### GIVEN RECORDS ###

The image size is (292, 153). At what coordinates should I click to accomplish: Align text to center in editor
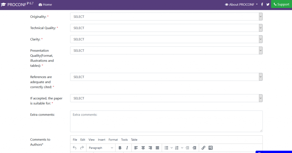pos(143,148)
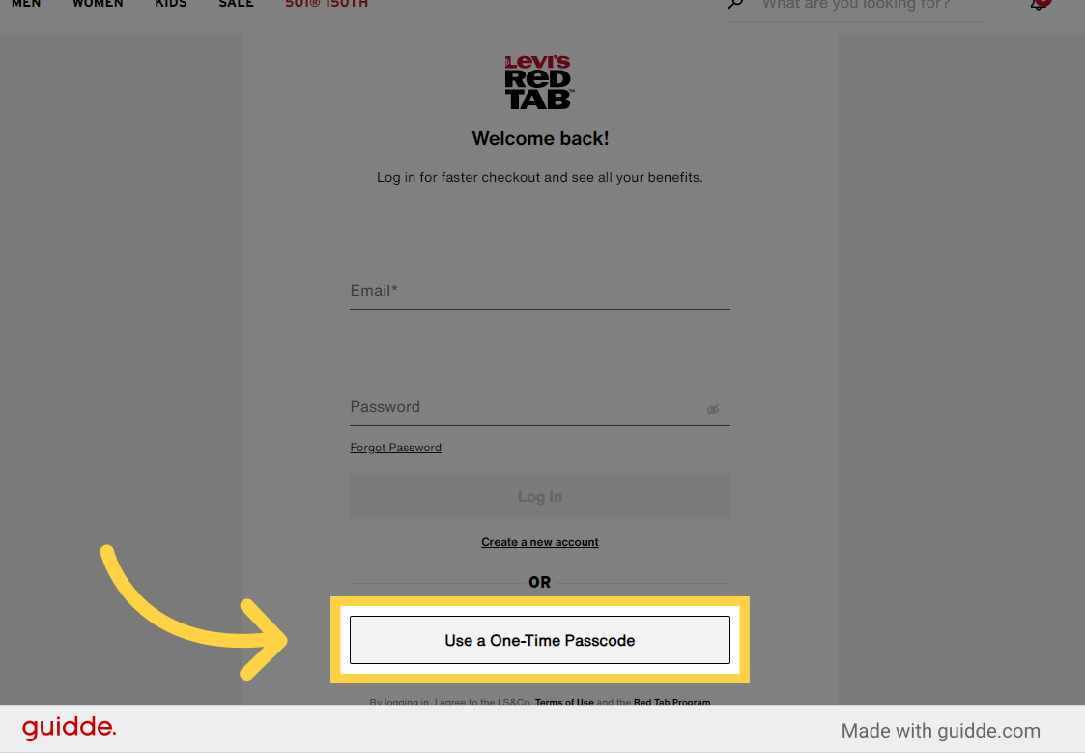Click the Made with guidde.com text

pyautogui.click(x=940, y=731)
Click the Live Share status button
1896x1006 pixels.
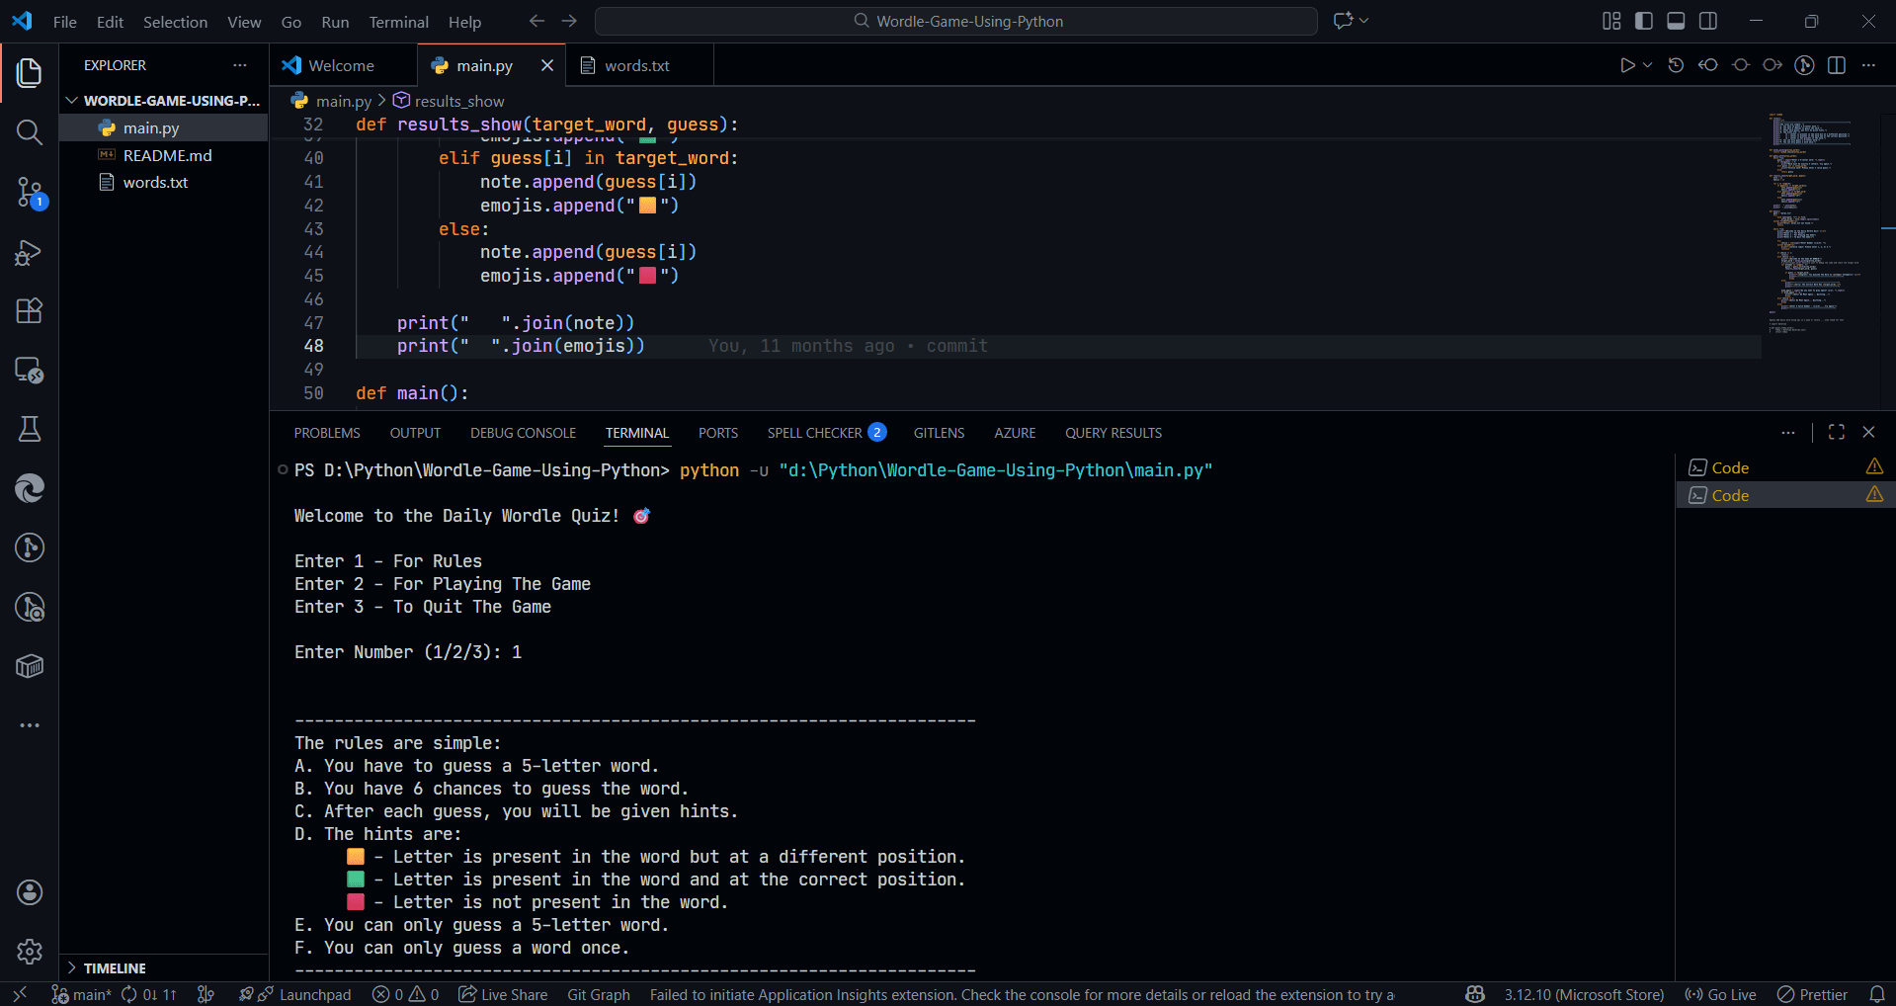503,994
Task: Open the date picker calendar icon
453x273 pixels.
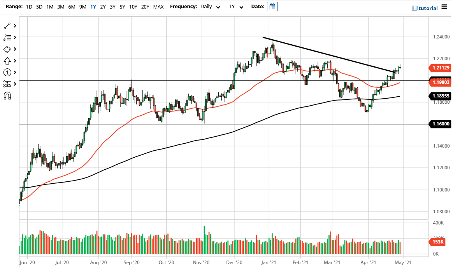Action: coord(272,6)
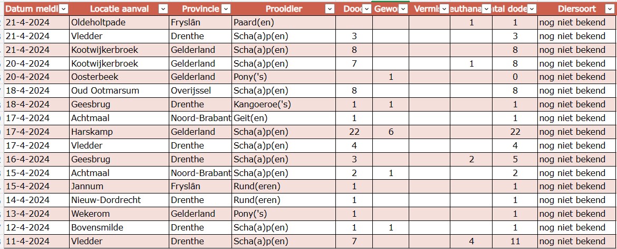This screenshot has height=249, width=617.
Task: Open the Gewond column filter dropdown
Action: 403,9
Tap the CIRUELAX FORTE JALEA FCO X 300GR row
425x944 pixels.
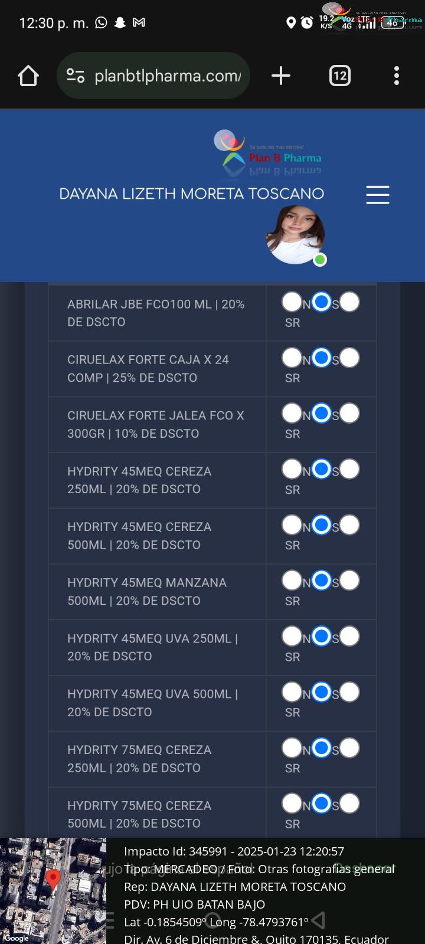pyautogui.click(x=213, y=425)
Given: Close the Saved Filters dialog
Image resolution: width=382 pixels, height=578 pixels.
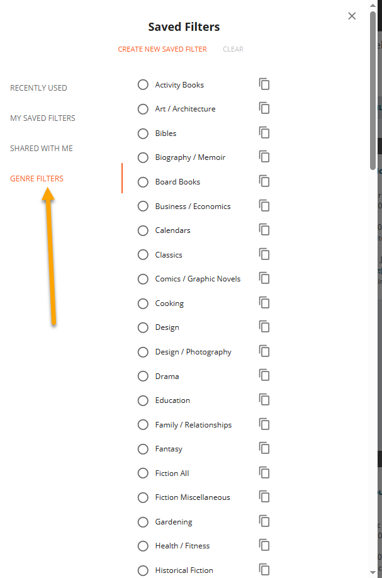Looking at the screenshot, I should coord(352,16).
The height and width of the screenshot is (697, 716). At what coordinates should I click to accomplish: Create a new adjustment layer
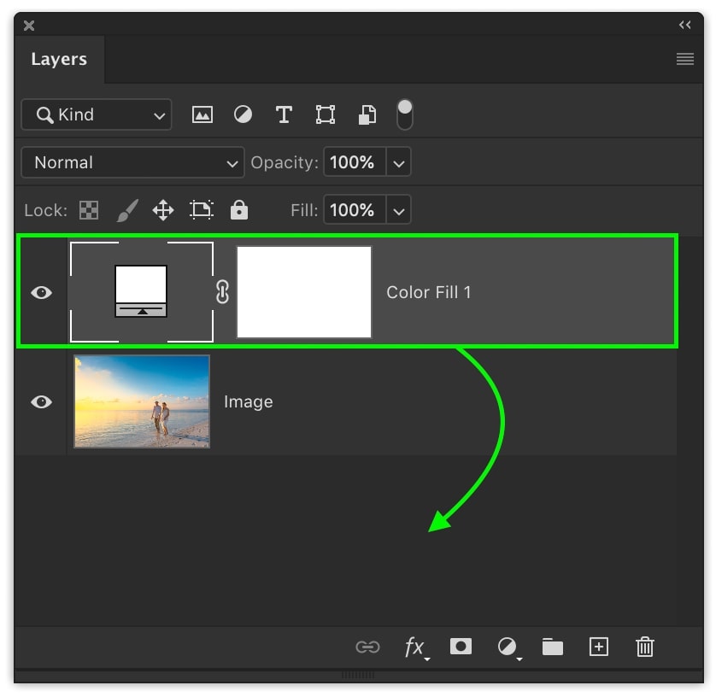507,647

###
### GIVEN RECORDS ###

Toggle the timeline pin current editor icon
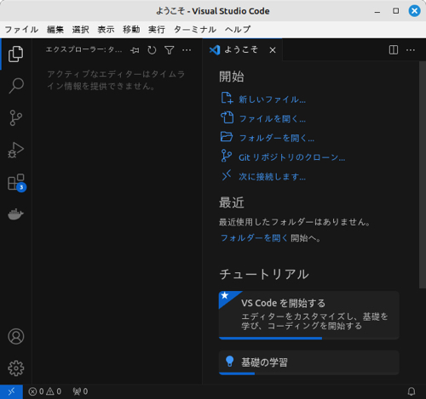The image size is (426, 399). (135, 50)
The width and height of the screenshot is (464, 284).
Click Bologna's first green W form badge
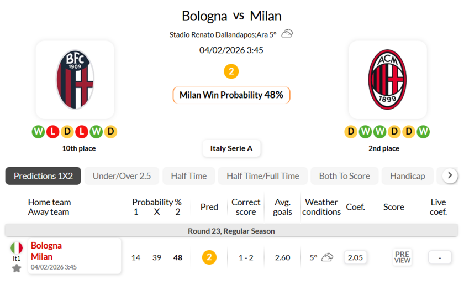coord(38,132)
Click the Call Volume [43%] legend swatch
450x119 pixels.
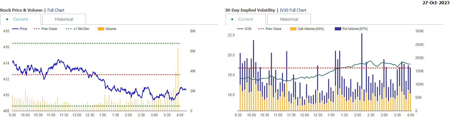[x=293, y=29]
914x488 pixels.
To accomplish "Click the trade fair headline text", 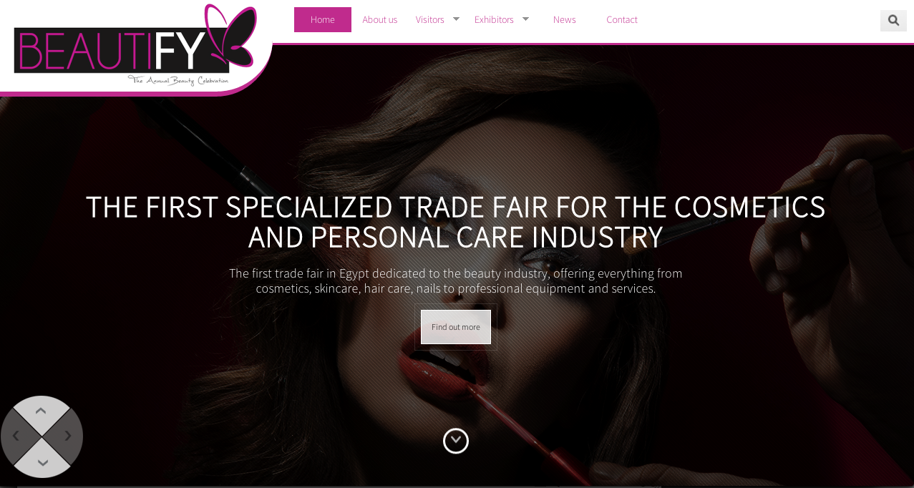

###

TASK TO CARRY OUT - From the records above, write out exactly the lines that begin at the line with "914x488 pixels." and end at the line with "the trade fair". Pictures must not appear in the output.

RESPONSE FOR THIS EXERCISE -
914x488 pixels.
To accomplish "Click the trade fair headline text", 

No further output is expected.